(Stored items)

• • • • •

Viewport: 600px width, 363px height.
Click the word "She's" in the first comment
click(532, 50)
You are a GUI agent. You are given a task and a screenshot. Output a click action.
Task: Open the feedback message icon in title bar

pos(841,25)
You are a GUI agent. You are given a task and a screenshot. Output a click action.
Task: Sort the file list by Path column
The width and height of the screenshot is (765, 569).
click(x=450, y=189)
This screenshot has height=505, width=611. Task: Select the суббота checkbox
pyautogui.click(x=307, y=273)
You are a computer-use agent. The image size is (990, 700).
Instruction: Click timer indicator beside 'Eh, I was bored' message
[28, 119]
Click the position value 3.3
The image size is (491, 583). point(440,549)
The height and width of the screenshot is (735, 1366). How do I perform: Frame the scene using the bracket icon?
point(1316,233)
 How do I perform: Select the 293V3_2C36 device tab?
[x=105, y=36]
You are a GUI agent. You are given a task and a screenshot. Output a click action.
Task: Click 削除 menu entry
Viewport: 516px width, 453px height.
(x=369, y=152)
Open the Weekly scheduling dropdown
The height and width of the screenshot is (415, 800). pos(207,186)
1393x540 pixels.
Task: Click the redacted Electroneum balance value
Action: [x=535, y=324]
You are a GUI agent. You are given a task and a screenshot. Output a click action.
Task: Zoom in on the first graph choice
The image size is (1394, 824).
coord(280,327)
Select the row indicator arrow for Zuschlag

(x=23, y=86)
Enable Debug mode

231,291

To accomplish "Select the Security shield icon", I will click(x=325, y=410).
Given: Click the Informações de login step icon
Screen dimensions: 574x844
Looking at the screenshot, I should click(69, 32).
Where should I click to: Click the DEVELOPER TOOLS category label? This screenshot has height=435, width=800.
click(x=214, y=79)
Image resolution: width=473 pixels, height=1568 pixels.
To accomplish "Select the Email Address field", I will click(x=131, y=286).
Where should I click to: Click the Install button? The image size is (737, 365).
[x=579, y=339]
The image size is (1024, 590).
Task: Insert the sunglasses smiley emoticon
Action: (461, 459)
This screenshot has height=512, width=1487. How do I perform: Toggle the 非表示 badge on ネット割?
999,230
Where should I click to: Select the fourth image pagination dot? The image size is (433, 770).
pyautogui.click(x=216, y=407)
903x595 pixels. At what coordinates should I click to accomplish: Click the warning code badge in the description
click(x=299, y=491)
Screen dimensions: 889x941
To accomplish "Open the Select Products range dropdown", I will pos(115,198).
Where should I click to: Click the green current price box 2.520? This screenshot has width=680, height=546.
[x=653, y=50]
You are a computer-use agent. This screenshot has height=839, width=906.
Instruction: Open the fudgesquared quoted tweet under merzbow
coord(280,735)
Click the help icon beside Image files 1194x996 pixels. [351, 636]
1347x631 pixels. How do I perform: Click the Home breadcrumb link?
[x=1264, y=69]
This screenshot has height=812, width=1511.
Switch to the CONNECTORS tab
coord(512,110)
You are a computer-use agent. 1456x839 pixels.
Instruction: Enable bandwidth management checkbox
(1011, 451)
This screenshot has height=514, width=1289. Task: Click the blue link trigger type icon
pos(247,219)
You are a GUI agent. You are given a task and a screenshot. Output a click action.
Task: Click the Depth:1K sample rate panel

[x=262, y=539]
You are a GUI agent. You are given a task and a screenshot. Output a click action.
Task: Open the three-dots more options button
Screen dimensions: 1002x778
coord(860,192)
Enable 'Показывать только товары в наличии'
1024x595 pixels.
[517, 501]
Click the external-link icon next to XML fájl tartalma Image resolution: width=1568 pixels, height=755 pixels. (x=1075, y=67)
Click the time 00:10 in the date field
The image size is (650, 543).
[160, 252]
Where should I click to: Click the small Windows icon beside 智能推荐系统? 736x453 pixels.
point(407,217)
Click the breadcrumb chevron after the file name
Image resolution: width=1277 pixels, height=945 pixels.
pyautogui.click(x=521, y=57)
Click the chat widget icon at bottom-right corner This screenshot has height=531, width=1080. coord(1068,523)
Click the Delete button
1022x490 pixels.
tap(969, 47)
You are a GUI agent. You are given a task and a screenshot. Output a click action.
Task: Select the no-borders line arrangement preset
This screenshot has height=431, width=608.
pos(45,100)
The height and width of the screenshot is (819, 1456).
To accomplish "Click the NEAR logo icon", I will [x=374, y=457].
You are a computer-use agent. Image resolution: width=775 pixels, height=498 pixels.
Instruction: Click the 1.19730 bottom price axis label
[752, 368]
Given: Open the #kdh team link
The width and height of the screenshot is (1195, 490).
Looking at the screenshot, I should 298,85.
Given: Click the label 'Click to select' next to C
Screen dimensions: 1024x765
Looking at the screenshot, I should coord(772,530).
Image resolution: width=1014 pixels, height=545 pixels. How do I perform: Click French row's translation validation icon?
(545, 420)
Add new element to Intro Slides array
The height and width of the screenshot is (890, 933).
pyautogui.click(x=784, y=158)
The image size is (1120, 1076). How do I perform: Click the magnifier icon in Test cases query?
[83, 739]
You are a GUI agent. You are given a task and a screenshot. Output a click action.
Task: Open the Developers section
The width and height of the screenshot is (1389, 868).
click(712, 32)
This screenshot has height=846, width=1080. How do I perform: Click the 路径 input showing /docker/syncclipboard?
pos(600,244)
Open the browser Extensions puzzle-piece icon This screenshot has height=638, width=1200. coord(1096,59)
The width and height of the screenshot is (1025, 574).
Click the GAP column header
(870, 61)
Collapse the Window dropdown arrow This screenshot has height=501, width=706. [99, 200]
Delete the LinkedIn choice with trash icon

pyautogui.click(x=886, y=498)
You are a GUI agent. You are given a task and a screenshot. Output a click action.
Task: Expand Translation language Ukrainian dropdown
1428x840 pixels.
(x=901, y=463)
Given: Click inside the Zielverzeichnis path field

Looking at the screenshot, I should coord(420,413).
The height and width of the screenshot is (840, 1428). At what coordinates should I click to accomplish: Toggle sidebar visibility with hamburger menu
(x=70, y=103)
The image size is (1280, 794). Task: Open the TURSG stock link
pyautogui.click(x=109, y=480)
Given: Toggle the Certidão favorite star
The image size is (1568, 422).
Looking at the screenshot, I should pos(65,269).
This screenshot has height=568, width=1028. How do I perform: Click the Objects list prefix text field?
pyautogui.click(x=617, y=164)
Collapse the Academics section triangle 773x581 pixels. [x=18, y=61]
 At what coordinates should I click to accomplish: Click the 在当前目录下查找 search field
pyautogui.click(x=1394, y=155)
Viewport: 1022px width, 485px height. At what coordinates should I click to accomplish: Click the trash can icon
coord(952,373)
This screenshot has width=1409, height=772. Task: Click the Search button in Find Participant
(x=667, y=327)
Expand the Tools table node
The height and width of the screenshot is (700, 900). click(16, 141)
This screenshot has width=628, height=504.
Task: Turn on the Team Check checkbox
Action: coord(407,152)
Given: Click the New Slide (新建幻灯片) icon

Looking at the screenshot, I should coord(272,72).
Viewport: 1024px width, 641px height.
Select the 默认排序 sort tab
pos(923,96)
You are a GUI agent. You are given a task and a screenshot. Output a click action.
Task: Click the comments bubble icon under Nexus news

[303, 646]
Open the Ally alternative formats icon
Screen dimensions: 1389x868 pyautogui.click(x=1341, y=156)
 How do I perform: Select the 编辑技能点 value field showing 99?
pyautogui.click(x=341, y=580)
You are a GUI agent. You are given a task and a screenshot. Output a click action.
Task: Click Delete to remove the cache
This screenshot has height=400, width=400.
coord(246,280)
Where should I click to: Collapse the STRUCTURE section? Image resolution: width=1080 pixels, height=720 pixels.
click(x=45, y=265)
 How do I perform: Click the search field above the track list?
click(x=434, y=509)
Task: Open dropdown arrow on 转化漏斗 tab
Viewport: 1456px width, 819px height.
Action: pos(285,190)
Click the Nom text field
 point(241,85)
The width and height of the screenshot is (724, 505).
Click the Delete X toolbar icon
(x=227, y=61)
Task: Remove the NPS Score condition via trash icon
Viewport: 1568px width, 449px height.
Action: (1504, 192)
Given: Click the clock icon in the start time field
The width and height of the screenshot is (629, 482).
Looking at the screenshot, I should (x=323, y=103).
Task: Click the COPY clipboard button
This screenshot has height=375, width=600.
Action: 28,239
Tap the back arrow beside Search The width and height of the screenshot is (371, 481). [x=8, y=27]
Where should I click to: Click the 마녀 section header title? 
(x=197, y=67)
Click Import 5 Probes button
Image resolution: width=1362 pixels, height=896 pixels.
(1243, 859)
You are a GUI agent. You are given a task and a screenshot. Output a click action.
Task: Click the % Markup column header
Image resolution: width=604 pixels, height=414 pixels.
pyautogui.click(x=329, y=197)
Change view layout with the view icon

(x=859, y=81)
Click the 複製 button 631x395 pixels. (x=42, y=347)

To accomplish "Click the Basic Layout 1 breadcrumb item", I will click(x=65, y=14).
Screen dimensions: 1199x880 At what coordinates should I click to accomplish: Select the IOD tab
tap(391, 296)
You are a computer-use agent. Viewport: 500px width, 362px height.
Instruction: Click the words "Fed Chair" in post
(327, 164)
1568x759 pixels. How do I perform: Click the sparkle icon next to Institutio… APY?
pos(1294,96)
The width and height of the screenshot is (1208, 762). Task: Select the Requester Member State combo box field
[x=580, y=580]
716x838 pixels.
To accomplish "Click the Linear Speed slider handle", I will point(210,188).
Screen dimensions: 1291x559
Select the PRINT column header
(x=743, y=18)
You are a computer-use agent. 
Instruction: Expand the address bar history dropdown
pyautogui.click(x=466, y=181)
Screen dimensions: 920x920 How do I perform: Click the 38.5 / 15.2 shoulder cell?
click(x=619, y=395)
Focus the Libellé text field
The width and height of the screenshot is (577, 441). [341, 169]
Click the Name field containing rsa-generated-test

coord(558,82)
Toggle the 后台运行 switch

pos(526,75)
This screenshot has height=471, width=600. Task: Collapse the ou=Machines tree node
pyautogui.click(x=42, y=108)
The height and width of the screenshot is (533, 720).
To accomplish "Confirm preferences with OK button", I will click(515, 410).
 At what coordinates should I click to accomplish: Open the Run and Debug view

• • • • •

WHAT IS BEING ASKED: Count up every line above that has the word "will" in it; answer with the number alone.

RESPONSE TO THE TASK: 7